Is It Bad To Drive With Low Power Steering Fluid?
If you choose to drive your car for long periods of time, with no power steering fluid, then you run the risk of damaging the pump. No, there is nothing that will physically stop you from driving your car; but driving it with low levels of power steering fluid is never a good idea. Once that fluid level drops, you not only have a dry pump on your hands, but high levels of heat and friction that can lead to hefty repair bills and power steering fluid all over your engine.

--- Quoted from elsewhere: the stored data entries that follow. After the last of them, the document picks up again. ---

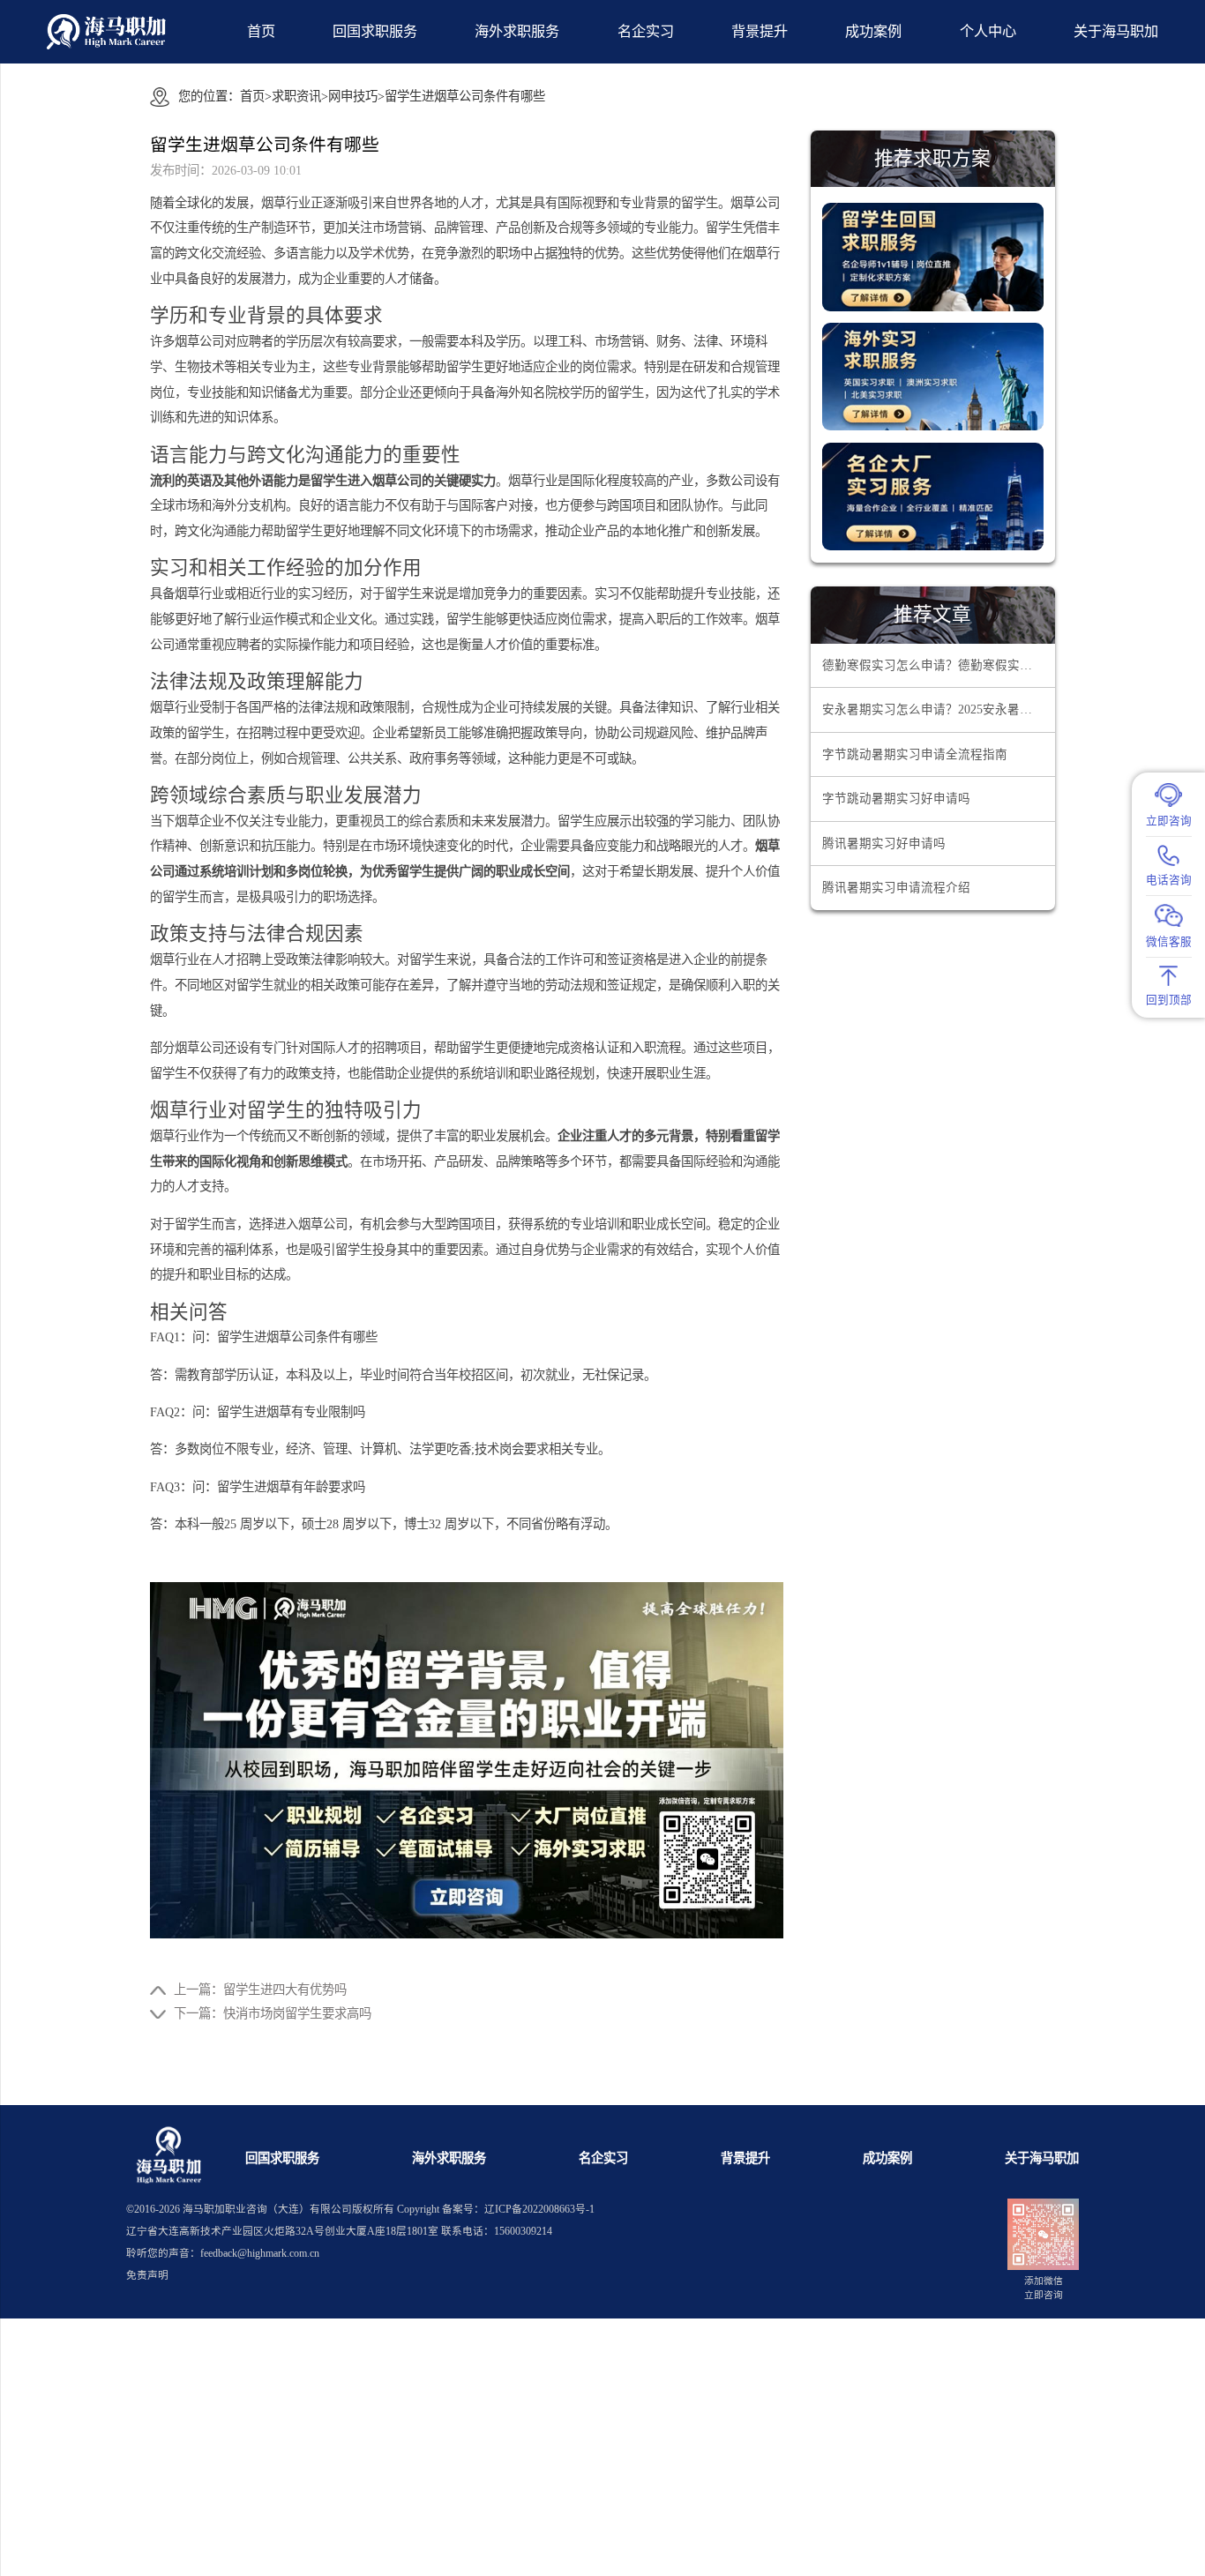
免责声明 (147, 2275)
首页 (261, 32)
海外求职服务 (517, 32)
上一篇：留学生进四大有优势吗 (260, 1989)
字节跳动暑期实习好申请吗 (896, 798)
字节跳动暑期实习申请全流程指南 (914, 754)
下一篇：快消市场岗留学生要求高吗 (272, 2013)
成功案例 (873, 32)
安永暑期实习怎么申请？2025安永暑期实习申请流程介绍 (938, 709)
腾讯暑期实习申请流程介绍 (896, 887)
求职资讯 (296, 96)
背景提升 (759, 32)
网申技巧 (353, 96)
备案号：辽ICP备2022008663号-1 (518, 2209)
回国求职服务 (375, 32)
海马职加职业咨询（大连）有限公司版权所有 (288, 2209)
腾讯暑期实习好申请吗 (884, 843)
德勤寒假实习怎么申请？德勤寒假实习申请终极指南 (938, 665)
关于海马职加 (1042, 2158)
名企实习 (645, 32)
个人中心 (988, 32)
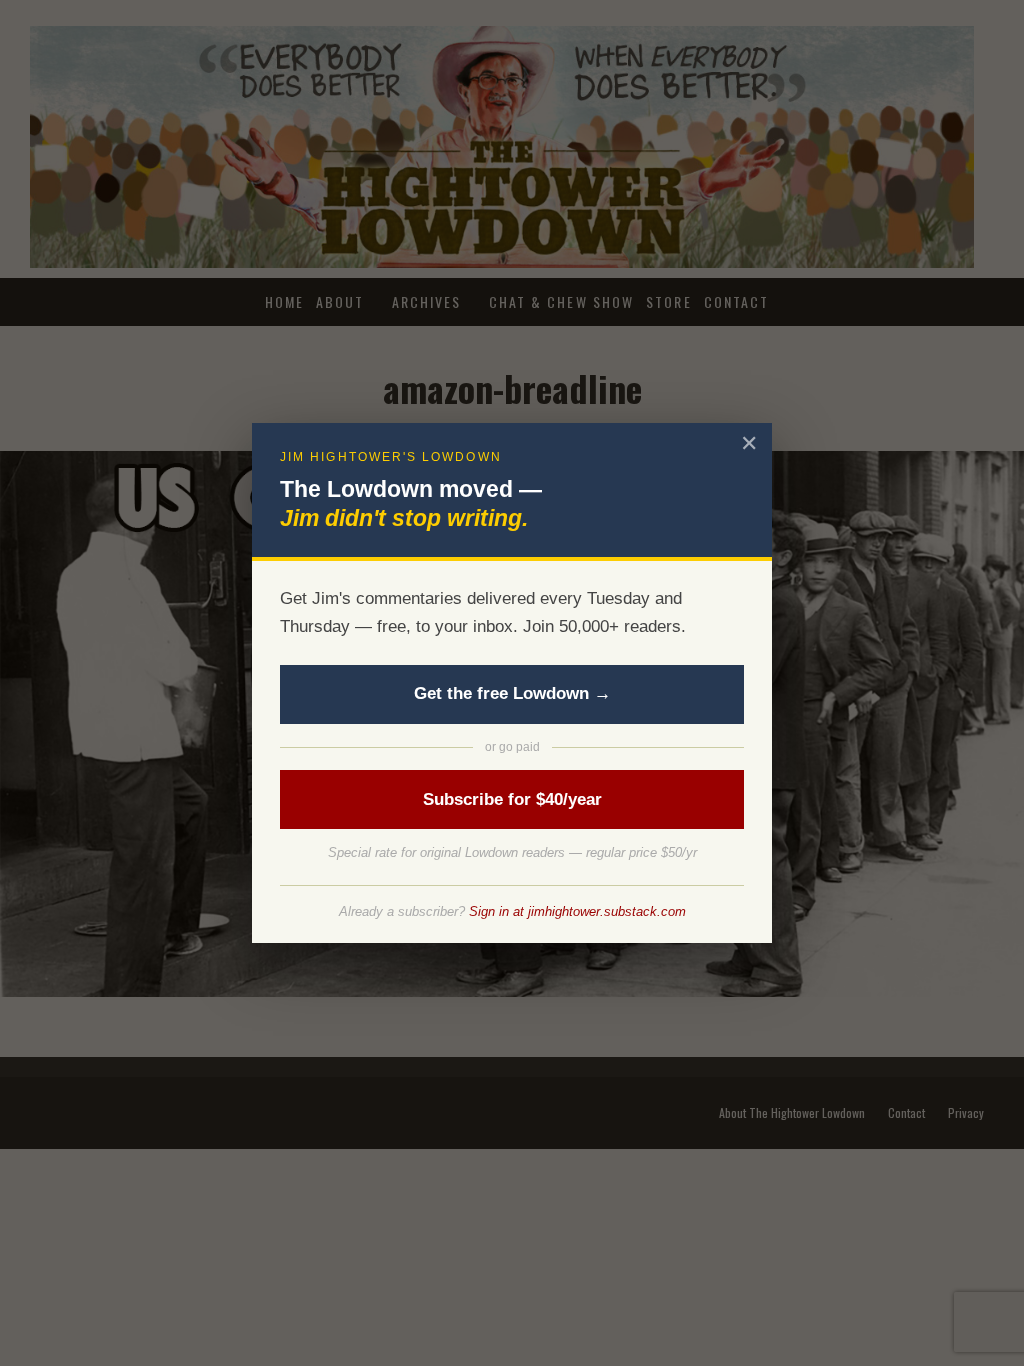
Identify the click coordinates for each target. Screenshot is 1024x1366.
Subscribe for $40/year (512, 799)
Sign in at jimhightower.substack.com (577, 911)
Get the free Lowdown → (512, 693)
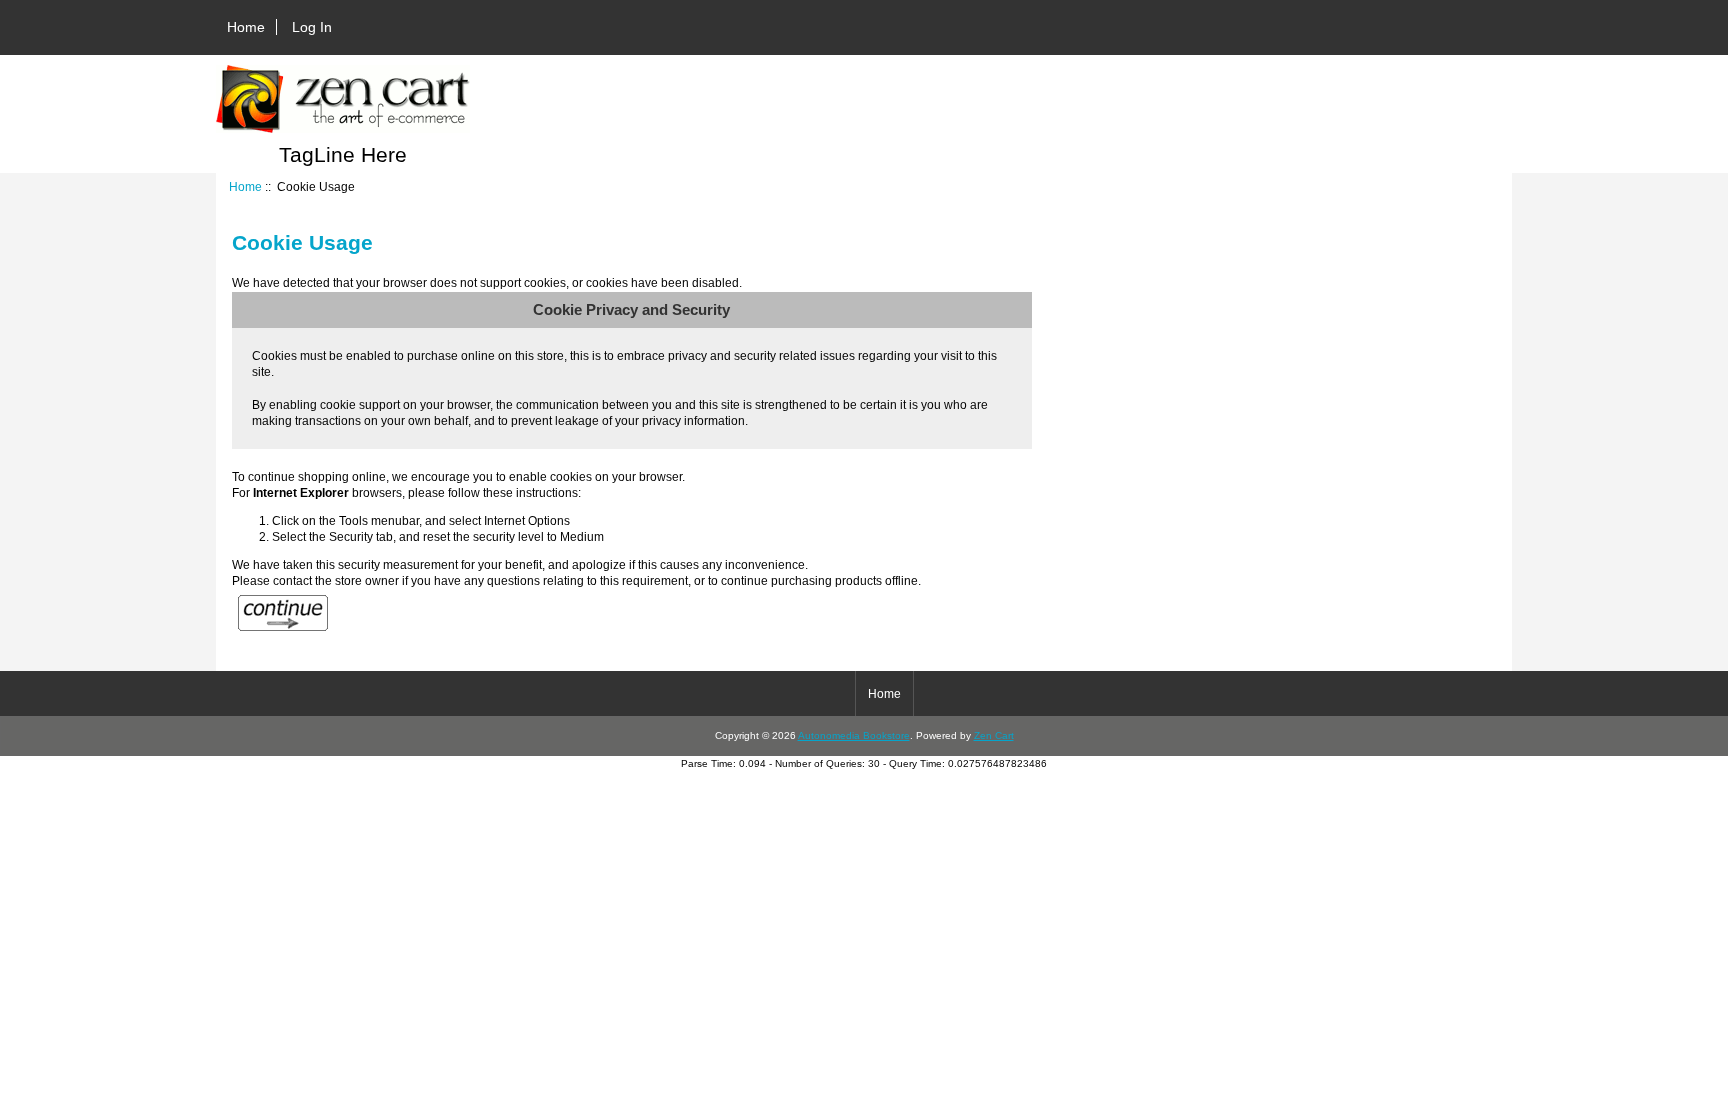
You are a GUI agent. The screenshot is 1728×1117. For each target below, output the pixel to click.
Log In (312, 27)
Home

How Long Can You Drive With Low Power Steering Fluid?
The power steering fluid in your car is the needed lubricant for your vehicle’s power steering fluid/pump. This ensures that the pump stays cool and doesn’t overheat. Sure, you can drive your car without power steering fluid; but don’t plan on a long trip to the store or a day of running errands and your vehicle has no power steering fluid in it. In other words, it’s NOT SAFE for you to drive a car without any power steering fluid.
How Much Does It Cost To Fix Power Steering?
Generally, many power steering pump repairs and replacements can cost around $200, up to around $400. You may have to shell out more money, depending on the kind of car you drive and how much the mechanic will charge you for labor.
Is A Power Steering Leak Expensive To Fix?
Are you faced with a damaged or a faulty power steering pump? Then you’re looking at a few hundred dollars in repair costs. In terms of the worst-case scenario, a power steering fluid leak could damage your car’s power steering rack. If you’re staring down the barrel of this issue, then expect to pay at least $1,000.